根据经验来说,当你去分析hang trace文件的时候,一般的结局是遇到了bug,官方的建议就是让你打补丁或者升级。操作方案都可以在mos文档上搜索到,Oracle官方依靠强大的知识库和bug库,可以让你找到90%的解决方案。
参考mos文档 RAC Database Hangs Trying To Archive ('Log archive I/O'<='enq: DM - contention'). (Doc ID 1565777.1)

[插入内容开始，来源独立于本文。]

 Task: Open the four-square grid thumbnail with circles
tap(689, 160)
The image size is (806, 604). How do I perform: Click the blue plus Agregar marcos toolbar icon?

1) RAC 数据库有规律的hang住,每次进行归档日志的时,数据库无响应
2) 如果为数据库做了Hang Analyze 从trace日志文件中可以看到如下信息:
Chains most likely to have caused the hang: [a] Chain 1 Signature: 'Log archive I/O'<='enq: DM - contention' Chain 1 Signature Hash: 0x7abeb73c . . . session serial #: 5 } which is waiting for 'Log archive I/O' with wait info: { p1: 'count'=0x1 p2: 'intr'=0x100 p3: 'timeout'=0xffffffff time in wait: 4.166054 sec timeout after: never wait id: 5635 blocking: 1 session current sql: ALTER DATABASE OPEN . . . 2. event: 'Log archive I/O' wait id: 5633 p1: 'count'=0x1 time waited: 0.013025 sec p2: 'intr'=0x100 p3: 'timeout'=0xffffffff 3. event: 'Log archive I/O' wait id: 5632 p1: 'count'=0x1 time waited: 3.126933 sec p2: 'intr'=0x100 p3: 'timeout'=0xffffffff } Chain 1 Signature: 'Log archive I/O'<='enq: DM - contention' Chain 1 Signature Hash: 0x7abeb73c
1)RAC数据库使用两个归档路径
1.1)第一个路径在共享ASM磁盘组中(+RECO)
log_archive_dest_1 = "LOCATION=USE_DB_RECOVERY_FILE_DEST" db_recovery_file_dest = "+RECO"
1.2)第二个路径在NAS文件系统中
log_archive_dest_2 = "LOCATION=/NAS1/arch01"
2) 在ASM磁盘组归档日志路径中是没有任何问题的
3)NAS/NFS文件系统辅助归档日志位置在被访问时出现挂起问题,例如NFS文件系统挂起的“df”操作系统命令
4)此外,OS日志报告了网络接口上的几个网络问题(包括用于访问NAS的交换机)。
1)删除NAS /NFS归档og目标(从受影响的数据库中),只保留磁盘组归档og位置。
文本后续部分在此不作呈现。